В приёмной становится жарко. Отчётливо вижу, как набирает обороты истерика. Ещё пара фраз, и девица снова зарыдает, возможно — вцепится мне в волосы или ещё что учудит.
Сама виновата: не стоило томатным соком поливаться. Надо как-то её отсюда вывести. На воздух.
Я незаметно нажимаю кнопку охраны. Спасибо Ларисе, что показала, где она находится.
— Анжелика, послушайте… — медленно встаю и показываю руками, что хочу поговорить спокойно. — Сядьте, пожалуйста, на диван, я налью вам воды.
Достаю из холодильника бутылку минералки, открываю и наливаю в стакан.
— Она с газом! Беременным такую нельзя! — капризно кривит губы Баринова.
— Ничего, я сейчас ложечкой размешаю и все пузырьки выйдут, — беру ложку и создаю в стакане водяную воронку.
Девушка на пару секунд сбивается с мысли. Но потом вспоминает, зачем пришла и начинает на меня шипеть:
— Вы низкая, подлая женщина! Не даёте Вадиму развод, а он меня любит! Любит! Хочет быть со мной, а вы его детьми держите! И угрожаете, что настроите детей против него, если уйдёт! Я вас ненавижу!
Последняя фраза летит в меня вместе со слюной, я стираю со щеки попавшие брызги и ставлю стакан на стол.
— Мне не нужен Вадим. Кажется, я это уже говорила.
Моим голосом можно колоть лёд.
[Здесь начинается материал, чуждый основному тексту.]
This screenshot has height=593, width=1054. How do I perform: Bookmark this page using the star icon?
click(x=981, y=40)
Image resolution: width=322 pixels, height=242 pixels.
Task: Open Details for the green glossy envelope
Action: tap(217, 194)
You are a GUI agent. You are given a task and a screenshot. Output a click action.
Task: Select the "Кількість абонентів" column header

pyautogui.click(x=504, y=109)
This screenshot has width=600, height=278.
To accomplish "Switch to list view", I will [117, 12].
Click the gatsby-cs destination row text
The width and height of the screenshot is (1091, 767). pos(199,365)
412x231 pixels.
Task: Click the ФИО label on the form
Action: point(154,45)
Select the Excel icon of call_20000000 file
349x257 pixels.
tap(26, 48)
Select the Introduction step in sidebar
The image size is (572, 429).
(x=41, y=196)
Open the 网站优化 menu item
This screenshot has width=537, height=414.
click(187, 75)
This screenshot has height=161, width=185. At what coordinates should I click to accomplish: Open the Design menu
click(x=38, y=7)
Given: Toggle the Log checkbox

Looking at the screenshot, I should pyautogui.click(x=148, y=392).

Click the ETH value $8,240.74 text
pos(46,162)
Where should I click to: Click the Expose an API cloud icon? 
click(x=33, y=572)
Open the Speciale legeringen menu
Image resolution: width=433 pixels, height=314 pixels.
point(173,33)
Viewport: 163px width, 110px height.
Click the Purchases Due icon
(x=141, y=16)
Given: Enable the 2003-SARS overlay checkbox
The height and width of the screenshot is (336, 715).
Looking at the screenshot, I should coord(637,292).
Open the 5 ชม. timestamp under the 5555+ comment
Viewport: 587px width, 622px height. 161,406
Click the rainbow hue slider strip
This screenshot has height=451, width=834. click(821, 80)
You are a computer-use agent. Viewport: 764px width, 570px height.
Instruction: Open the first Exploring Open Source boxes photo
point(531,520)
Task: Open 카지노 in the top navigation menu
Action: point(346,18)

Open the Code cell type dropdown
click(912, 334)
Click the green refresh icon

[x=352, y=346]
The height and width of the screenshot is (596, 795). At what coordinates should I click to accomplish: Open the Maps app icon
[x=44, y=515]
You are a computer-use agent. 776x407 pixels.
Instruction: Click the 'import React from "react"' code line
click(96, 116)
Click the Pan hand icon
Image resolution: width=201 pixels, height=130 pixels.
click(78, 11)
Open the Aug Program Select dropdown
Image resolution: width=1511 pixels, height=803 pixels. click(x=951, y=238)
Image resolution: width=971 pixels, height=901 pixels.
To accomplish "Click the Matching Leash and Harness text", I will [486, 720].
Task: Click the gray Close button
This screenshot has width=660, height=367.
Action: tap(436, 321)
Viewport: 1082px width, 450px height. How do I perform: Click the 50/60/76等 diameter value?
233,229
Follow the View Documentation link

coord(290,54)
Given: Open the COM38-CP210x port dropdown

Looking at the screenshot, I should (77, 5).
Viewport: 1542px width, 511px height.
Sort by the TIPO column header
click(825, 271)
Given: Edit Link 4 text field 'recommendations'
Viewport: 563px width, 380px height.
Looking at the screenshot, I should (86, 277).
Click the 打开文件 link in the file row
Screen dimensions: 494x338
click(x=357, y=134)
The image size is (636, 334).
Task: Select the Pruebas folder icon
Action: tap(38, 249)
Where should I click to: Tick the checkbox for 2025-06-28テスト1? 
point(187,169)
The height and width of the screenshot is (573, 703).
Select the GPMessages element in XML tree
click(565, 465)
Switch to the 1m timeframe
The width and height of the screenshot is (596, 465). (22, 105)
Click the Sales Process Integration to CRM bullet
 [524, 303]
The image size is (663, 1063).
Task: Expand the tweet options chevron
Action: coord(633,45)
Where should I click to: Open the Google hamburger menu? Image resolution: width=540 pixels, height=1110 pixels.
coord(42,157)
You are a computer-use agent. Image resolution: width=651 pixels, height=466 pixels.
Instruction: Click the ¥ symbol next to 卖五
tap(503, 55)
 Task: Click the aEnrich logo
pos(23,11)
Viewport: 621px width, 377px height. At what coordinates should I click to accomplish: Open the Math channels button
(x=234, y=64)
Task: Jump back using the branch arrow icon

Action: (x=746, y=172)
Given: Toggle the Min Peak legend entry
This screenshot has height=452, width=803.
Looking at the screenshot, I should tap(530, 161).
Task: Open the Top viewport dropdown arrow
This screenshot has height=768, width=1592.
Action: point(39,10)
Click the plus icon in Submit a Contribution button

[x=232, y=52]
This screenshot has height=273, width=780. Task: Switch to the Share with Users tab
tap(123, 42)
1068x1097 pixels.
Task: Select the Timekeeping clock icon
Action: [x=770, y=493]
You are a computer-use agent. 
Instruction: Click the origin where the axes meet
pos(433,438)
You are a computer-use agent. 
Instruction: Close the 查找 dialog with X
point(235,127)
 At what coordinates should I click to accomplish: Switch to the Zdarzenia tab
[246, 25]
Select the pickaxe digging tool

Тело налилось ртутью, стало тяжёлым, как пушечное ядро.
Яд предательства и паутина лжи супруга медленно превращают меня в королевскую кобру. Я готова броситься на эту идиотку, если она хоть на шаг ко мне приблизится.
— Вы всё врёте! Врёте! Специально так говорите, а на самом деле шантажируете Вадима! — кричит Лика, багровея от негодования.
Её глаза полны слёз и ненависти, кулаки сжаты.